Data records -
....
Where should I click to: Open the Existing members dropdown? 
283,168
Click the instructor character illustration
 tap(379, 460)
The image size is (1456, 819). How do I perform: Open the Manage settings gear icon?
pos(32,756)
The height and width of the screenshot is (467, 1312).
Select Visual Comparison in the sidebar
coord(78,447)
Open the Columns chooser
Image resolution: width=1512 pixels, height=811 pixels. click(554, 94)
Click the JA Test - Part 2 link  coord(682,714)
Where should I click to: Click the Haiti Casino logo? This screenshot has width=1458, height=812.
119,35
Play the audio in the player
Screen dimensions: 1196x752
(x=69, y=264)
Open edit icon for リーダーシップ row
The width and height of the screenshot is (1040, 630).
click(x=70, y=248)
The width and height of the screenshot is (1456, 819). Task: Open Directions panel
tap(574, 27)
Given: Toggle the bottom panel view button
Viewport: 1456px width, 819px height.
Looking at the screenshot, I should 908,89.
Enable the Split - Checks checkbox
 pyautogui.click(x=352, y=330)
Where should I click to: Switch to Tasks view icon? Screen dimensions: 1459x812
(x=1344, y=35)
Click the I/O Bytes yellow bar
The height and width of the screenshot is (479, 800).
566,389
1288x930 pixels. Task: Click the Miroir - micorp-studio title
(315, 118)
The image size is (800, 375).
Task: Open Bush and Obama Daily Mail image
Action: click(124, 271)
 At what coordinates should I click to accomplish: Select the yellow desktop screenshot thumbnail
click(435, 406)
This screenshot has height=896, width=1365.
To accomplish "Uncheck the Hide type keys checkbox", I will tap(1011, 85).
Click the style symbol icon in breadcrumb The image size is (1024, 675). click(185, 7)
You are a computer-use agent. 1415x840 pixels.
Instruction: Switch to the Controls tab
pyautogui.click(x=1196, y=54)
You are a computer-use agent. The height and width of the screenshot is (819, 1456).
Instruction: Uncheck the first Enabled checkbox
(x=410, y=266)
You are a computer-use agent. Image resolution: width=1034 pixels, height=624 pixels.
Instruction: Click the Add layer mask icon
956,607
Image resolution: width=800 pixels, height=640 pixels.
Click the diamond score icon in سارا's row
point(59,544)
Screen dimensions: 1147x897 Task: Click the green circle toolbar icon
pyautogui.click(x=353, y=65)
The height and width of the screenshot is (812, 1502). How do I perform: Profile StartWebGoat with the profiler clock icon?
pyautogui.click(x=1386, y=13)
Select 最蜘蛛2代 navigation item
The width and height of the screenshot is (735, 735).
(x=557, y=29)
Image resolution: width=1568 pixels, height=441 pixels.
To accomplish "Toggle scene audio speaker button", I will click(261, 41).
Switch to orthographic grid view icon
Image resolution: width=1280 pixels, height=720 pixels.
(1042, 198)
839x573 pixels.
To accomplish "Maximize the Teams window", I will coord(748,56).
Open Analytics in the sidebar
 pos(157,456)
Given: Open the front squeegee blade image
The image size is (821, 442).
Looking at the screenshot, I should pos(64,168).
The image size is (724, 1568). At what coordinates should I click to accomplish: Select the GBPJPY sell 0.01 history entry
....
Directive - Count the lines in the items above that contain the string "Select", treating uppercase and lowercase as different. Reply with the number alone.

Task answer - 4